▶ **TRY IT**
Among the entries below, copy every line that carries the word "will".

(Stored records)
*-*-*

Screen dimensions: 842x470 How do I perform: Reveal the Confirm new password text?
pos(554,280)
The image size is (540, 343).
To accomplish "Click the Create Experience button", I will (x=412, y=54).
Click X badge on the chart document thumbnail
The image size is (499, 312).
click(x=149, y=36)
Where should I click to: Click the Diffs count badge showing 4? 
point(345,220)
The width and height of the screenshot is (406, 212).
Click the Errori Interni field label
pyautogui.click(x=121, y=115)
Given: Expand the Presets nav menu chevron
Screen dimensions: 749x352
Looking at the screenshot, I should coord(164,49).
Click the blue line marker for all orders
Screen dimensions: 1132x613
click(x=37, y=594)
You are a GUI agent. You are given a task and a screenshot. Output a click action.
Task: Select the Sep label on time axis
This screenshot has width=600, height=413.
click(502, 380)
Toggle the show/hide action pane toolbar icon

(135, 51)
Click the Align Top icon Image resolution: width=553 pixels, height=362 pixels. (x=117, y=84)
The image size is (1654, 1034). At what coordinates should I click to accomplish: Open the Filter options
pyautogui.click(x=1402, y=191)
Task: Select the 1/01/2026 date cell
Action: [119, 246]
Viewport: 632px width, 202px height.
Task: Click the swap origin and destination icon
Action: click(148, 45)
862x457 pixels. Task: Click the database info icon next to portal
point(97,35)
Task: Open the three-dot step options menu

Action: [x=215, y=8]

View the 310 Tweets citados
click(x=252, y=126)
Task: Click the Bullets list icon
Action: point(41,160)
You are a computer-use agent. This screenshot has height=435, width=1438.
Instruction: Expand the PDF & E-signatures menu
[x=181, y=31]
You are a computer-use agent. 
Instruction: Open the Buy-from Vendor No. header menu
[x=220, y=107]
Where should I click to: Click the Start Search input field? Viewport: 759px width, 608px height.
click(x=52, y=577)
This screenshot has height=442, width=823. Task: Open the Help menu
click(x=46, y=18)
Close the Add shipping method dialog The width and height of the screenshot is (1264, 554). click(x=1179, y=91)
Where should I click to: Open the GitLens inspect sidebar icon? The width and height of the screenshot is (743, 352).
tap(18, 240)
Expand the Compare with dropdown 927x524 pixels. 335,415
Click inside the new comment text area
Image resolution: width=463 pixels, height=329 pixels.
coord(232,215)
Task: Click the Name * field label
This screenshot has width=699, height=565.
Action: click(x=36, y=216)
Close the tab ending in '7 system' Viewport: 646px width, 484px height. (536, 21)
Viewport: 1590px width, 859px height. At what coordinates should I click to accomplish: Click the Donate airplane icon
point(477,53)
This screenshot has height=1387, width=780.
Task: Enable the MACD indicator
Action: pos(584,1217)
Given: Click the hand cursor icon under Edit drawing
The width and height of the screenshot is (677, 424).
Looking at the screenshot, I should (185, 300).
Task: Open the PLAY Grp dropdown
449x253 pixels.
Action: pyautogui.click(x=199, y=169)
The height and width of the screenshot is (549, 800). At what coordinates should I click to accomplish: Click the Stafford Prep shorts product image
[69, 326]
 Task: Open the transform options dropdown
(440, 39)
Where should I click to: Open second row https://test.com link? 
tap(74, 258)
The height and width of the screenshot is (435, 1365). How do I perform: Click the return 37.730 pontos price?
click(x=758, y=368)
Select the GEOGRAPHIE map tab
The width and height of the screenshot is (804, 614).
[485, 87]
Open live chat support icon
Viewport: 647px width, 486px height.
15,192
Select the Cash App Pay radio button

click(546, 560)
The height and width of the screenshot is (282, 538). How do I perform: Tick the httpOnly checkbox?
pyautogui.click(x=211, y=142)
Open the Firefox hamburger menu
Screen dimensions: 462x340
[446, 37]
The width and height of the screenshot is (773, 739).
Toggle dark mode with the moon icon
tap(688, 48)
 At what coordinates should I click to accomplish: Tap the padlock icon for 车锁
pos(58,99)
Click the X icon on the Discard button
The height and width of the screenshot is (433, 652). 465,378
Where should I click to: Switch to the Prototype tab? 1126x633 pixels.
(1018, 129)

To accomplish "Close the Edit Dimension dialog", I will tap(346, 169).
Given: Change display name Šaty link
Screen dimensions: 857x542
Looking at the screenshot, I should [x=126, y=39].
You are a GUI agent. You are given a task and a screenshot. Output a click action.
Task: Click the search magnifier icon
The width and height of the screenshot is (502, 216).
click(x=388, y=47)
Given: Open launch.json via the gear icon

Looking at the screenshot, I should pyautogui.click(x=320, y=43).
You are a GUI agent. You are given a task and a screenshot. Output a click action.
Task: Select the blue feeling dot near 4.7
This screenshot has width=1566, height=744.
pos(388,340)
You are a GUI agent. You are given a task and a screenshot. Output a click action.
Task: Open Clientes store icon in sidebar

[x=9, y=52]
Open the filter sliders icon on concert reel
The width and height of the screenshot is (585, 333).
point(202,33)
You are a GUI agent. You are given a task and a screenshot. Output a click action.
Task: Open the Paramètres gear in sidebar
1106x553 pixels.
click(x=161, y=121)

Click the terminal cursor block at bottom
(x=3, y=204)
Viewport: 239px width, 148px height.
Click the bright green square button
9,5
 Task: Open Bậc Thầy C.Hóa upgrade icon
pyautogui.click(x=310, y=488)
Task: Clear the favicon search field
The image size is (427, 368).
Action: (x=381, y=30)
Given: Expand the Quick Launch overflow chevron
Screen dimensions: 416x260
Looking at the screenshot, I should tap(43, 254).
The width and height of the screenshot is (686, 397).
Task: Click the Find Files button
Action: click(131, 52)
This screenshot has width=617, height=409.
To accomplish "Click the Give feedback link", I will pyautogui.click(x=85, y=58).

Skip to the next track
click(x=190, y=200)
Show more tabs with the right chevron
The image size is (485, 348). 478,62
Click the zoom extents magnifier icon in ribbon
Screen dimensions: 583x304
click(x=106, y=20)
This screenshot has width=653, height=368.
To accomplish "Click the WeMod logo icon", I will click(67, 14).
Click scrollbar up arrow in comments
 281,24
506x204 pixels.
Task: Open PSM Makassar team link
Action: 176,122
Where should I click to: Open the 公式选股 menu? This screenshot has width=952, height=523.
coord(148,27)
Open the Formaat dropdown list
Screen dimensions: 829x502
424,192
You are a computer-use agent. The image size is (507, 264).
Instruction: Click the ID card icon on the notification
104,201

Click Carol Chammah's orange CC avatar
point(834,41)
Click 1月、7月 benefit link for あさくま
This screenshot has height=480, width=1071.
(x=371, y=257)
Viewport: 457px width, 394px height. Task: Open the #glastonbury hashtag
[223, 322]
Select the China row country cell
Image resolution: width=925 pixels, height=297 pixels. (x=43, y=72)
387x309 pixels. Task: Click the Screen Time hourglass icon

*-*-*

▶ **EXERCISE OUTPUT**
To accomplish "Click the Create Experience button", I will (x=412, y=54).
To accomplish "Close the Edit Dimension dialog", I will tap(346, 169).
To accomplish "Click the Give feedback link", I will pyautogui.click(x=85, y=58).
To accomplish "Click the WeMod logo icon", I will click(67, 14).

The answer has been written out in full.